Compte tenu de la situation que vivent actuellement les assurés, il apparait essentiel de transformer le rôle du médecin traitant de « gate keeper » à celui de coordinateur. Le médecin traitant doit rester la norme et il ne s’agit pas de laisser d’autres professionnels de santé prendre sa place mais nous devons avoir en tête qu’aujourd’hui l’accès direct au médecin traitant n’est plus soutenable dans certain territoire. On agite souvent l’épouvantail de la médecine à deux vitesses en permettant l’accès direct aux autre professionnels de santé mais on oublie que d’ores et déjà des millions de patients n’ont plus de médecin traitant ce qui a pour effet de générer une exclusion des soins, un encombrement de l’hôpital, de l’automédication et des incohérences dans le parcours de soins des assurés.

[1]Expérimentation d’un paiement en équipe de professionnels de santé en ville. Il s’agit d’une rémunération forfaitaire collective des professionnels de santé en ville, substitutive au paiement à l’acte et libre dans son utilisation et dans sa répartition. Cette expérimentation a pour objectif de favoriser la pertinence, d’optimiser la prise en charge par une meilleure coordination, d’améliorer la qualité du parcours de soins et l’accès aux soins en zone sous-dense.
[2] La notion de «gatekeeper» (anglais pour «portier») s'est établie dans le domaine des assurances maladie comme terme technique signifiant le premier point de contact lors de questions relatives à la santé.
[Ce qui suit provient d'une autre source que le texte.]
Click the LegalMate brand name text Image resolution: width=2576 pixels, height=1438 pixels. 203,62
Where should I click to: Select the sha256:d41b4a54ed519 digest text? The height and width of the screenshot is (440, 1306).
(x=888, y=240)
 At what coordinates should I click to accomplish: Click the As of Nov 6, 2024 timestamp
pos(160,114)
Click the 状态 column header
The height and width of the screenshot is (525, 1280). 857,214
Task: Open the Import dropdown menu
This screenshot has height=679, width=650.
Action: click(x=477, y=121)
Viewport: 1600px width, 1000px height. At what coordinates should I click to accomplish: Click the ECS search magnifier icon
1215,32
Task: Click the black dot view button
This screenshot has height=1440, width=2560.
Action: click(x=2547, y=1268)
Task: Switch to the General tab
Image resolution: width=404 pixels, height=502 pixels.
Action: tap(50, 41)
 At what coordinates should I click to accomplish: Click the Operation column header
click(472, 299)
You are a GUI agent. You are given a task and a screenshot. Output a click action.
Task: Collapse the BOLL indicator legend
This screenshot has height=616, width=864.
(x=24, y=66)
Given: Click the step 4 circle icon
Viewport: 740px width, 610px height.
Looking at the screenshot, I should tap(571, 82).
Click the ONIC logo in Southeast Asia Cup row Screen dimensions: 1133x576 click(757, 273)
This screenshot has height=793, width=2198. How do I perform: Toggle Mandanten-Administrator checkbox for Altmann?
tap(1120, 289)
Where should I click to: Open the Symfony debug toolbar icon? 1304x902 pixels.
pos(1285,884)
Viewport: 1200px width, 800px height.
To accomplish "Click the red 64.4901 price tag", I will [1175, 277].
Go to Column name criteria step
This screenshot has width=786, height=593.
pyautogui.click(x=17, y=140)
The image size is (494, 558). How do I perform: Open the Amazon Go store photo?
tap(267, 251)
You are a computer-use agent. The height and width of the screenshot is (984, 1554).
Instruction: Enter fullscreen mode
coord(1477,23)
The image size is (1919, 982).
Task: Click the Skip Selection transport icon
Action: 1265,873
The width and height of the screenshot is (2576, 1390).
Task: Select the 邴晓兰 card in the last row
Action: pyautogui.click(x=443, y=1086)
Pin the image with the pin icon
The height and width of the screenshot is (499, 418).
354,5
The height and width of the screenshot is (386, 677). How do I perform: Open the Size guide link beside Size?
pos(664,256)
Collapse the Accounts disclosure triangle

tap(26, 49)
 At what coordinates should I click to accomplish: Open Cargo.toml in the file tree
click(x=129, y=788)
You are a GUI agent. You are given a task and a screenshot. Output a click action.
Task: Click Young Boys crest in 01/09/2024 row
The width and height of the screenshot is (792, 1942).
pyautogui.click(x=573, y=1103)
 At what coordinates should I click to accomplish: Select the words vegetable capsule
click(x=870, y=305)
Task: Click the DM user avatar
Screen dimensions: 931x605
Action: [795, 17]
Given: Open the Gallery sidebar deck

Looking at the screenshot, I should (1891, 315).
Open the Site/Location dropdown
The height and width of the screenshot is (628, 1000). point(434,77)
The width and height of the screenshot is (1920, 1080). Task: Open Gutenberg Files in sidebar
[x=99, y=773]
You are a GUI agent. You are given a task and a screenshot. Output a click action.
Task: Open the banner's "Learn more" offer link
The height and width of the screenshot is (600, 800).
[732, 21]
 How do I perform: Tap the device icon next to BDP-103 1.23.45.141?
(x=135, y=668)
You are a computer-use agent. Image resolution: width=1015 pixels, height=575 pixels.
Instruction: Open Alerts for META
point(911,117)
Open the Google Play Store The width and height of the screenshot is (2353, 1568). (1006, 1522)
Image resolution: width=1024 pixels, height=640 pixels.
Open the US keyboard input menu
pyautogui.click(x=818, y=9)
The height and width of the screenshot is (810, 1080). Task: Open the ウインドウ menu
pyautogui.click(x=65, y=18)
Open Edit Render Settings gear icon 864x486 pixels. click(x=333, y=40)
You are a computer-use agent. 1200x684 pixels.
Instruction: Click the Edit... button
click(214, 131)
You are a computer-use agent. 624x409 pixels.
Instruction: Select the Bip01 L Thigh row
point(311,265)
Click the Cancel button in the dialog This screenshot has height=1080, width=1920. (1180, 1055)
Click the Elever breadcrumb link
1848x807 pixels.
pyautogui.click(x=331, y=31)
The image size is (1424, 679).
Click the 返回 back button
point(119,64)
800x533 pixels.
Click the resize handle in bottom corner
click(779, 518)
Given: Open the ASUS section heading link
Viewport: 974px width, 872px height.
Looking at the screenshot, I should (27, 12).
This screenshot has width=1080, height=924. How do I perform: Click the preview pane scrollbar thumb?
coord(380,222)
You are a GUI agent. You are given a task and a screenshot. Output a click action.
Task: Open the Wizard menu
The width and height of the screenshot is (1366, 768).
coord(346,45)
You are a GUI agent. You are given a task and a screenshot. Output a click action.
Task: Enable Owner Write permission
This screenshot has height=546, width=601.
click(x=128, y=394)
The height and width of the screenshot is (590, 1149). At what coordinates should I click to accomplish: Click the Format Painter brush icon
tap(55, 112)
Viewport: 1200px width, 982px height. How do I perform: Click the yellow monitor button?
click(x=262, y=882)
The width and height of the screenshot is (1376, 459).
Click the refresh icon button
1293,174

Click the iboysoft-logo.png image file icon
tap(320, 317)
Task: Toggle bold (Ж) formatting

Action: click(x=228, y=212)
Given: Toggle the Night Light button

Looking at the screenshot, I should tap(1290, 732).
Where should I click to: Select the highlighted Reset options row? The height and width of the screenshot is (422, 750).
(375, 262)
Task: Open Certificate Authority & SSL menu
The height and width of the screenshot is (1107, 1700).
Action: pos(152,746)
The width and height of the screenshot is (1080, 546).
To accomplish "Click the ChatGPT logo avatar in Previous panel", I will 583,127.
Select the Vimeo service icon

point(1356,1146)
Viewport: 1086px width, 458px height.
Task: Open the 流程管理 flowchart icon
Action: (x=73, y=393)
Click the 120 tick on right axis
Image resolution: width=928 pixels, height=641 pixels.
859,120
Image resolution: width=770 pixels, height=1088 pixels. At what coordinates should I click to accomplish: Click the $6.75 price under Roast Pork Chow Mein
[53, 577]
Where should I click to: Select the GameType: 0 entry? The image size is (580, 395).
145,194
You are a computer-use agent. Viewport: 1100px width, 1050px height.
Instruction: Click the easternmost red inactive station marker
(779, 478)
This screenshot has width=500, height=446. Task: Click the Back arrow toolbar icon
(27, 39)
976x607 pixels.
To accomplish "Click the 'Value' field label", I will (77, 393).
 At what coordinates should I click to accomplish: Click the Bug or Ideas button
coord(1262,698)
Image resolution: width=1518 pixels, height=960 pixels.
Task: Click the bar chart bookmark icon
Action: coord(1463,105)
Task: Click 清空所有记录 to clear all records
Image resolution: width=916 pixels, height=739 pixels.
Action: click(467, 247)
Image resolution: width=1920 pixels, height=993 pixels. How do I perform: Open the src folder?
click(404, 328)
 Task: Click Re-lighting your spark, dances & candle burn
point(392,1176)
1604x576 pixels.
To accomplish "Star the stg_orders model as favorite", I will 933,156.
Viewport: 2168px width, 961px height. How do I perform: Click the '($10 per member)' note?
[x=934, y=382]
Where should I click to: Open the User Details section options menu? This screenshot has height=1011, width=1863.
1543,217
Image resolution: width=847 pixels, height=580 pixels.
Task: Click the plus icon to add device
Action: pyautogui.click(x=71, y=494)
La tâche du gatekeeper est d'effectuer les premiers examens et de rediriger les assurés vers les spécialistes ou les hôpitaux le cas échéant.
[3] Le projet pharma Osys est une expérimentation élaboré dans le cadre de l’article 51. L’idée était de répondre aux déserts médicaux dans des zones où la désertification médicale est telle qu’il n’y a pas d’infirmière libéral ou de médecins. L’officine devient un espace de santé et de prévention au sens large, en mesure de garantir l’accès aux soins en tout point du territoire via une première orientation et un triage.